RINNOVO CONTRATTI PUBBLICO IMPIEGO

Entro la metà di novembre all’ARAN verranno aperte tutte le trattative con i sindacati per i rinnovi contrattuali nel comparto pubblico.

DAI SINDACATI TRADIZIONALI NON POSSIAMO ASPETTARCI NULLA. DI QUESTO DOBBIAMO ESSERNE CONSAPEVOLI: come appreso in ARAN proprio i sindacati si sono opposti alla creazione di un nostro ruolo separato, e al contrario, solo la parte pubblica ha perorato questa nostra posizione…. Il contrario di ciò che dovrebbe essere!!!!!!!

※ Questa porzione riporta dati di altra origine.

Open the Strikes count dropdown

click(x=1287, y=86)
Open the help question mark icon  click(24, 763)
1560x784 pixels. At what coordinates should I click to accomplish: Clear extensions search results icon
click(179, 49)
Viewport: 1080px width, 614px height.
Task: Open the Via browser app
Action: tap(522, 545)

O queste cose ce le mettiamo ben in mente oppure parliamo di Alice nel paese delle meraviglie. Bellissima favola, ma sempre favola.
La realtà è che, invece, dobbiamo contare solo sulle nostre forze e possibilità e fare squadra più compatta e unita possibile.

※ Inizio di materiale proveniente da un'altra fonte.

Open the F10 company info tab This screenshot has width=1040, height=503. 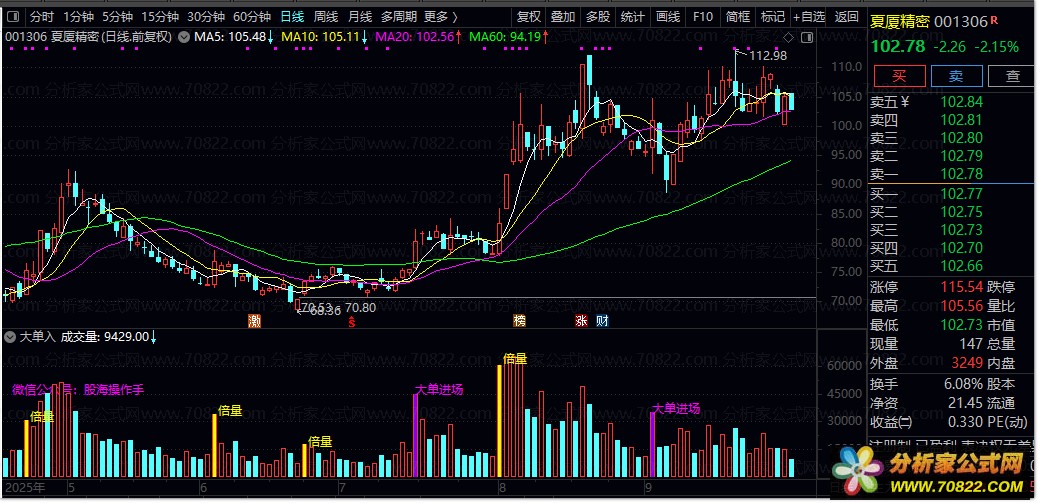702,17
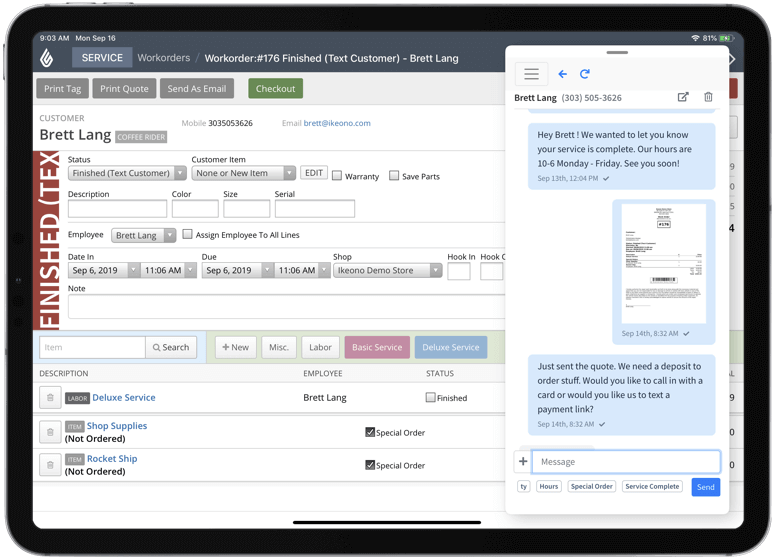Delete the Rocket Ship line item
Screen dimensions: 772x559
coord(50,464)
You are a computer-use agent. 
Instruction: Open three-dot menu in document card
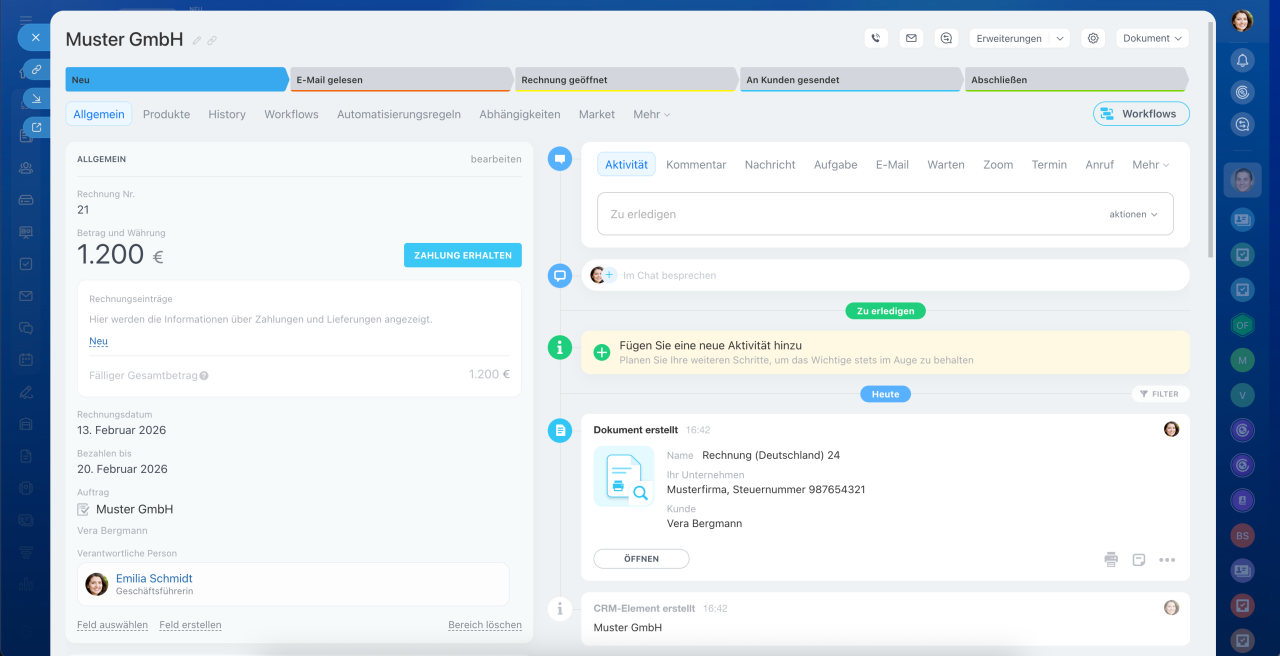(1167, 560)
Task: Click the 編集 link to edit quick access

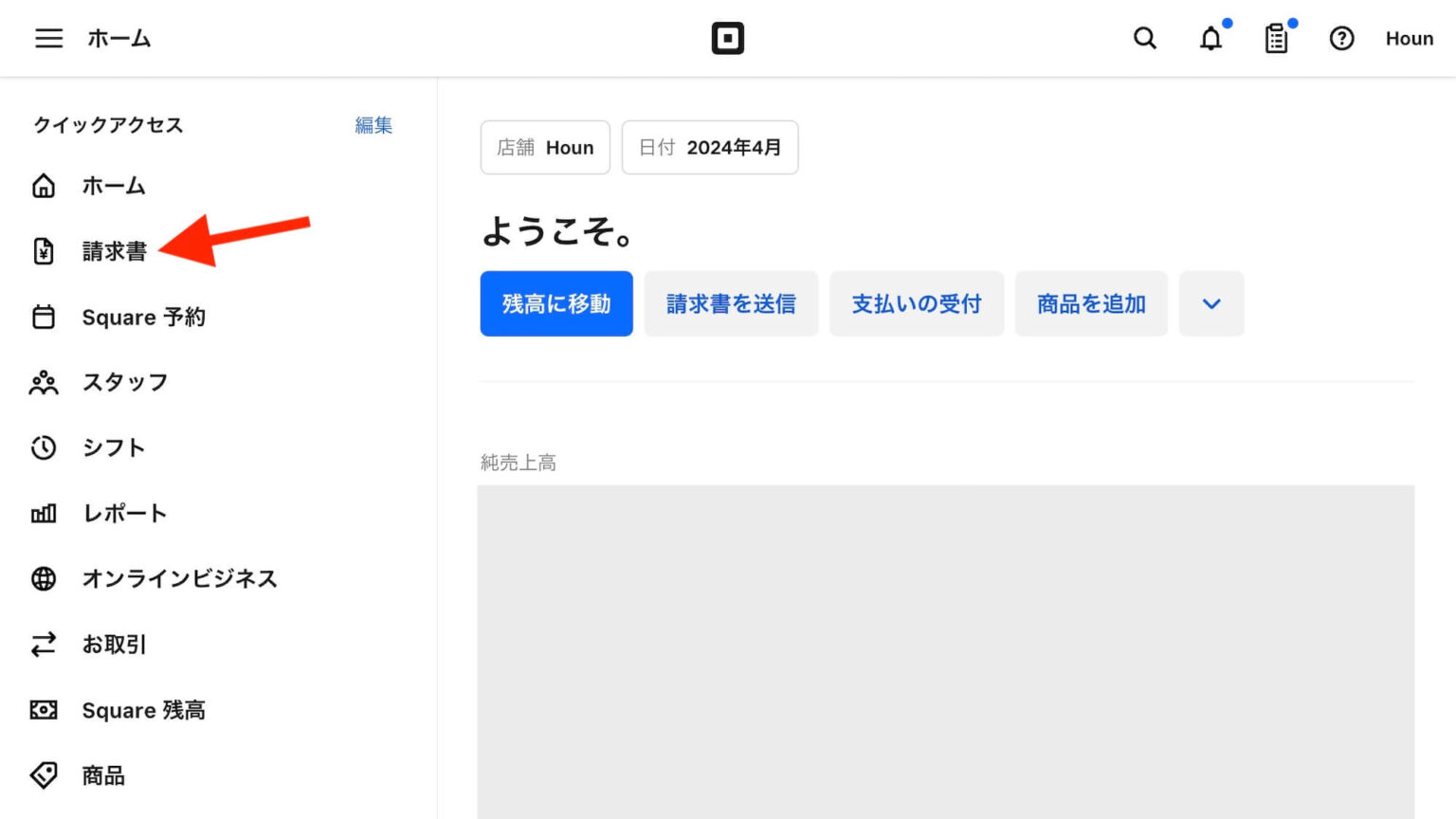Action: click(373, 125)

La road map dovrebbe essere questa:
– 8 novembre tavolo sulle Funzioni centrali
– 9 quello su Istruzione e Ricerca
– 14 novembre trattativa sugli Enti locali.

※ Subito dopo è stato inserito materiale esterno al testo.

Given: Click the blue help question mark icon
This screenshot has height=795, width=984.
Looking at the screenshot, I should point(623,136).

Se tutto va in porto come abbiamo in animo che vada, nel CCNL dovrebbe esservi la norma d’indirizzo concordata in Comitato di Settore ed in ARAN, di cui UNAEP è promotrice, e che impinge nell’essenza stessa del riconoscimento della specificità professionale degli avvocati dipendenti (sullo status).
I sindacati tradizionali, che di noi non si curano particolarmente, mirano invece al lato SOLO economico dei rinnovi, non trascurabile per carità, ma che nel nostro caso non risolverebbe nulla della miriade di problemi che quotidianamente siamo costretti a vivere, che attengono principalmente allo status.

In ogni caso, per informazione, sul piano economico già dal 2018 tutti i dipendenti pubblici inquadrati nelle aree del comparto percepiranno un aumento medio di 85 euro LORDI al mese. dato che lo stanziamento ammonta a 2 miliardi e 850 milioni.
Inoltre, dal momento che, dopo la sentenza della Consulta che dal 2015 ha reso possibile lo sblocco dei contratti, il rinnovo riguarda il triennio 2016-2018, cosicché ai lavoratori spetteranno anche gli arretrati per gli anni “scoperti”, cioè il 2016 e il 2017.
Dei dipendenti che in seguito a concorso pubblico sono invece inquadrati nella dirigenza non si parla. Almeno non ora.